Item coordinate data
________________________________________

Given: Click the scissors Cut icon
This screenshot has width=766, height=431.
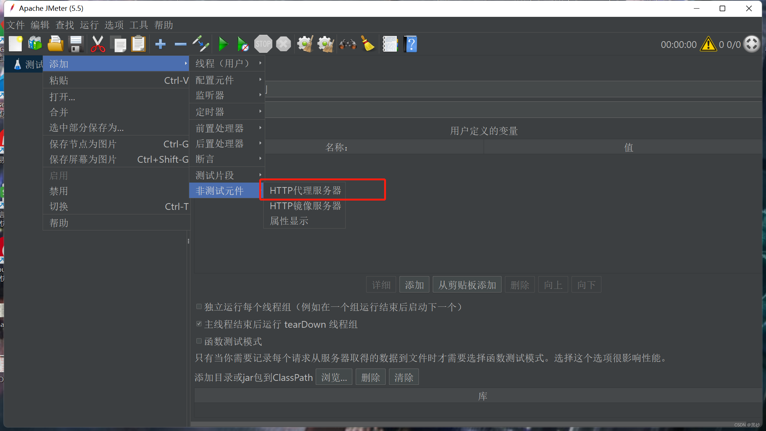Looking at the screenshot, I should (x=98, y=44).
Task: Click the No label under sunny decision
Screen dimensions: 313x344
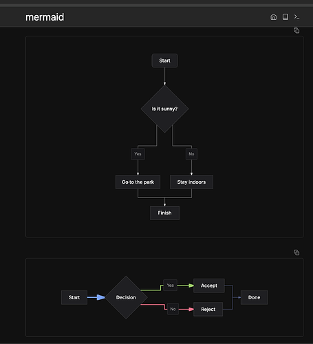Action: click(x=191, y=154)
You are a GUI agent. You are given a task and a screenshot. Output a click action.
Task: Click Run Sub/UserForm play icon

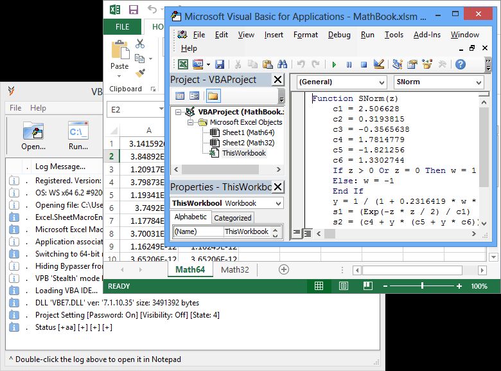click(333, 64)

________________________________________

Rewrite all of the records above, substituting "button" for every occurrence of "icon" and keeping every other part unchanged. Leave the pictures out of your answer.

Given: Click the scissors Cut button
This screenshot has width=766, height=431.
Looking at the screenshot, I should (x=98, y=44).
Task: Click the No label under sunny decision
Screen dimensions: 313x344
Action: click(x=191, y=154)
You are a GUI agent. You are given a task and a screenshot. Output a click action.
Task: Click Run Sub/UserForm play button

click(333, 64)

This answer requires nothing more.